Link, Aylesbury sits in the mid-box section of the logistics market, where flexibility is often more important than pure scale. Occupiers in this part of the market need modern units that can support warehousing, light industrial activity, regional distribution, last-mile operations, or a combination of uses without the size and lease profile of the largest national distribution centres.
Those buildings are no longer judged only on floor area and road access. Developers now have to account for energy performance, service yard efficiency, clear internal layouts, resilience of power supply, fleet movement, staff amenities, landscaping, and the ability to adapt to changing occupier requirements. Section 278 works, ground improvement, and external logistics are therefore central to the operational value of the scheme rather than secondary construction items.
Sustainability targets have also become embedded in mainstream industrial development. BREEAM Excellent and EPC A ratings support investor requirements, occupier ESG reporting, planning credibility, and future marketability.

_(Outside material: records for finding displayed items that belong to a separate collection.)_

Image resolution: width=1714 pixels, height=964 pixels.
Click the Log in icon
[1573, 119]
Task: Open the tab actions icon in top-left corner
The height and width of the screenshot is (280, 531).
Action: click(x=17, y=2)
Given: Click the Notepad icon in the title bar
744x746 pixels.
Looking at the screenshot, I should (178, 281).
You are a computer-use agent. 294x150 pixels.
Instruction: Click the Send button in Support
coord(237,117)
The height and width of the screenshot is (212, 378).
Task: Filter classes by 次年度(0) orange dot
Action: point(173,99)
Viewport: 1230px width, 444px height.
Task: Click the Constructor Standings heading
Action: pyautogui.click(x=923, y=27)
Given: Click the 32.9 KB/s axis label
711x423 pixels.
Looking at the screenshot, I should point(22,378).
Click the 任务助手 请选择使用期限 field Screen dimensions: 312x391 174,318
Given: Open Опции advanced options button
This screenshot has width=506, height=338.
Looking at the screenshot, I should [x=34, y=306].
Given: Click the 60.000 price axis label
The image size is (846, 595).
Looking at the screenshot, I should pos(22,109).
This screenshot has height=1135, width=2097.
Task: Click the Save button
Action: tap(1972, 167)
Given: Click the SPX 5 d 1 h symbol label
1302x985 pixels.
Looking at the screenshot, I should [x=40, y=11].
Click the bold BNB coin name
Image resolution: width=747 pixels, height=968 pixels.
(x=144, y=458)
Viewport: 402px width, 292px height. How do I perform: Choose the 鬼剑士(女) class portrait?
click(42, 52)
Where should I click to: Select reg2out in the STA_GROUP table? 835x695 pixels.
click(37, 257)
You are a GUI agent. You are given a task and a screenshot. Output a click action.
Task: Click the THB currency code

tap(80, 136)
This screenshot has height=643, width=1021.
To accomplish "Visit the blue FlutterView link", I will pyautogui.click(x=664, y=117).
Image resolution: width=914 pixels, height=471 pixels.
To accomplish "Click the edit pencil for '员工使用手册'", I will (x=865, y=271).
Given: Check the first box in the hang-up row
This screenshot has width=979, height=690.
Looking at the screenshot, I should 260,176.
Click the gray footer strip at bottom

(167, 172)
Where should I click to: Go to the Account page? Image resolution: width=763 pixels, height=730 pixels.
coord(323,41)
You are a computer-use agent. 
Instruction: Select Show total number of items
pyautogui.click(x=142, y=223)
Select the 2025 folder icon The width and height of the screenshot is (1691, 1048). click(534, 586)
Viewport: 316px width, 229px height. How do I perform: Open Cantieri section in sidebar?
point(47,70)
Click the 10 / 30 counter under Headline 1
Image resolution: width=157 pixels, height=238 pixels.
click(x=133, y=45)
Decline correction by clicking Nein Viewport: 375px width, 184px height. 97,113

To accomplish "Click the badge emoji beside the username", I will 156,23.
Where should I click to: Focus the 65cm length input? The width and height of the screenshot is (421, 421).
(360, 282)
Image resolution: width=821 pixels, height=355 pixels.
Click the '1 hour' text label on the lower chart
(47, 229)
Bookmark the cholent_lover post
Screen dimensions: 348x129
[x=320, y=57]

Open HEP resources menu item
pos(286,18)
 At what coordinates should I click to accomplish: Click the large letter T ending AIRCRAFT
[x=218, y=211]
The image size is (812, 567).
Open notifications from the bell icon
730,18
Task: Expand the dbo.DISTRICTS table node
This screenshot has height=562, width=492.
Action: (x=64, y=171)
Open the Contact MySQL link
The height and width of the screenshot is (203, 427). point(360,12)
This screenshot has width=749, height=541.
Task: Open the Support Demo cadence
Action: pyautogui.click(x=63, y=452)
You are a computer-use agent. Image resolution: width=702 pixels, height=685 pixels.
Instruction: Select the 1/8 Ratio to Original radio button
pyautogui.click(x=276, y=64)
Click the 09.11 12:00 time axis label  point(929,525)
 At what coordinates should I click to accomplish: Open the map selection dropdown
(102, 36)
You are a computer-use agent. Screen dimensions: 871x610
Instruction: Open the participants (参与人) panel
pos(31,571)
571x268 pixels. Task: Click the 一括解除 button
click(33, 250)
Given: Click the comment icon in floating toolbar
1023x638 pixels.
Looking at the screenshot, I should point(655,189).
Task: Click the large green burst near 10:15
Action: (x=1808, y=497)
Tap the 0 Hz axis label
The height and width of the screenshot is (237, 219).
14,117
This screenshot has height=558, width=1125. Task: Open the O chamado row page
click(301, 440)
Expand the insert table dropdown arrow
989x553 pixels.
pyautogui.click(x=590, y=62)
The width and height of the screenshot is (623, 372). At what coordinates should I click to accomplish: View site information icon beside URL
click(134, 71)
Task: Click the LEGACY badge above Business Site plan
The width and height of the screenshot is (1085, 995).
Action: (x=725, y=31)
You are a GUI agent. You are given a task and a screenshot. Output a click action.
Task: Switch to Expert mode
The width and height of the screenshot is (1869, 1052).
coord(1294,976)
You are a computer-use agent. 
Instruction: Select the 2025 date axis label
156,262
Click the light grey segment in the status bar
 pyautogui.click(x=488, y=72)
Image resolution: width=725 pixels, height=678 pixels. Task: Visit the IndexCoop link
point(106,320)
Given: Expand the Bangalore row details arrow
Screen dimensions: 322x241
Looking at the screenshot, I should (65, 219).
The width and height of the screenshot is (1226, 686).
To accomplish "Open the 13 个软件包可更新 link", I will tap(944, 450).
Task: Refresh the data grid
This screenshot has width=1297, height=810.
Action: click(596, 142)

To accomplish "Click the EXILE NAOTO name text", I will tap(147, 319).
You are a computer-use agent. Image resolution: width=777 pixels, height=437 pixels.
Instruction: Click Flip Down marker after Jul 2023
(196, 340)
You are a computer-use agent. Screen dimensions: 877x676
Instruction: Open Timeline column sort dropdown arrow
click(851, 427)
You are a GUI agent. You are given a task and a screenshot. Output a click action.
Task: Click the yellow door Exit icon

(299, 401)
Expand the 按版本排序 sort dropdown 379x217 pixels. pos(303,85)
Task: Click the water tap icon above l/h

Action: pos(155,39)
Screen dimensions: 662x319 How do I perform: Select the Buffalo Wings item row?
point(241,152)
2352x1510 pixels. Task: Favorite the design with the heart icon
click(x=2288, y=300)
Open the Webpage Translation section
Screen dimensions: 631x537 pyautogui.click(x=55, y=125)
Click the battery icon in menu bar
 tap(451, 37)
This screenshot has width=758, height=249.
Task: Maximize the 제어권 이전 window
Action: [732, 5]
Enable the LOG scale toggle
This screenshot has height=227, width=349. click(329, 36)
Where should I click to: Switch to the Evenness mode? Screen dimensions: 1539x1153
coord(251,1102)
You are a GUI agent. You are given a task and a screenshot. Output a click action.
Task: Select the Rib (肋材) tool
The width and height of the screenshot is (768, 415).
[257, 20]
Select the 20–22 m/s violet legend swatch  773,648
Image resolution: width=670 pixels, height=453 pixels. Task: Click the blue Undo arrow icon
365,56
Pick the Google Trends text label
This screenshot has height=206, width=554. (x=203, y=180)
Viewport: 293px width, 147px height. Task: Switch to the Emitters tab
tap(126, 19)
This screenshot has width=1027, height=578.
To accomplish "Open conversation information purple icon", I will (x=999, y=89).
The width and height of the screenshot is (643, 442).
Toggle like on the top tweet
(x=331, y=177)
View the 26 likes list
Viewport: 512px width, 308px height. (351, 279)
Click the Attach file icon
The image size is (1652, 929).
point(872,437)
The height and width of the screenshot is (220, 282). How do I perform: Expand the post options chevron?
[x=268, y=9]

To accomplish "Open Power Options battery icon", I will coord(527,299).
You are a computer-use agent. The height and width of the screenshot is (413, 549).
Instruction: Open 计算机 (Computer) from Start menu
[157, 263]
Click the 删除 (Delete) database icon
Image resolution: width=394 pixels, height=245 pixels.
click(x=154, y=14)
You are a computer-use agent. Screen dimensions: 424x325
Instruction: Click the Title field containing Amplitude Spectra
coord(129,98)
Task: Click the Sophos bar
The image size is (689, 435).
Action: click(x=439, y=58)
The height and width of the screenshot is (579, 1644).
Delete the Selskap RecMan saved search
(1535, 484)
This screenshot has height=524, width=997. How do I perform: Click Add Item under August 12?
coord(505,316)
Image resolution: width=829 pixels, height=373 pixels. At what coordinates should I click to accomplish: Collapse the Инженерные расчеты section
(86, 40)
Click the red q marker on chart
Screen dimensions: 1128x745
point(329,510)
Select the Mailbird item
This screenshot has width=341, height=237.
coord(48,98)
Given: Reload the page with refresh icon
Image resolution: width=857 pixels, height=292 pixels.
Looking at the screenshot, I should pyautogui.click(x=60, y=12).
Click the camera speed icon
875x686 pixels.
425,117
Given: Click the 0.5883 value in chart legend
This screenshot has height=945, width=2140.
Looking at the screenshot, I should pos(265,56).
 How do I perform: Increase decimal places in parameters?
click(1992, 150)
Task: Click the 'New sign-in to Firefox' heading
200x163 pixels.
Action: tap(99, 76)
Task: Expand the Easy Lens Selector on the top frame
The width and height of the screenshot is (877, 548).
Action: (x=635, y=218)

Industrial buildings that fall short on energy performance risk ageing commercially long before they reach the end of their physical life.
The pressure is visible across the wider logistics sector, where contractors and developers are being asked to deliver assets with lower embodied carbon, stronger operational efficiency, and better data around performance. Winvic’s planned net zero whitepaper for industrial, logistics, data centre, and infrastructure delivery reflects the same movement: environmental performance is now part of how the market defines a credible project.
Speculative development still carries risk, particularly where occupiers are watching costs, lease terms, and energy performance more closely. Yet well-located, modern mid-box schemes remain attractive because many businesses need operational flexibility without waiting for bespoke space. The strongest assets in this segment are those that combine build quality, fast availability, sustainability credentials, and transport access.
For Glencar, Link, Aylesbury reinforces a delivery position in industrial and logistics construction, a sector where clients often prioritise certainty of programme and repeatable technical quality. For Newlands, the scheme advances a mid-box development strategy in a region where high-specification space remains constrained.
As the programme moves to site, the key delivery pressures will sit around ground conditions, highways coordination, utilities, yard construction, and the quality of the finished building envelope. The project may not be the largest logistics development in the pipeline, but it reflects where much of the market is heading: efficient, sustainable, flexible space delivered against tighter operational and environmental expectations.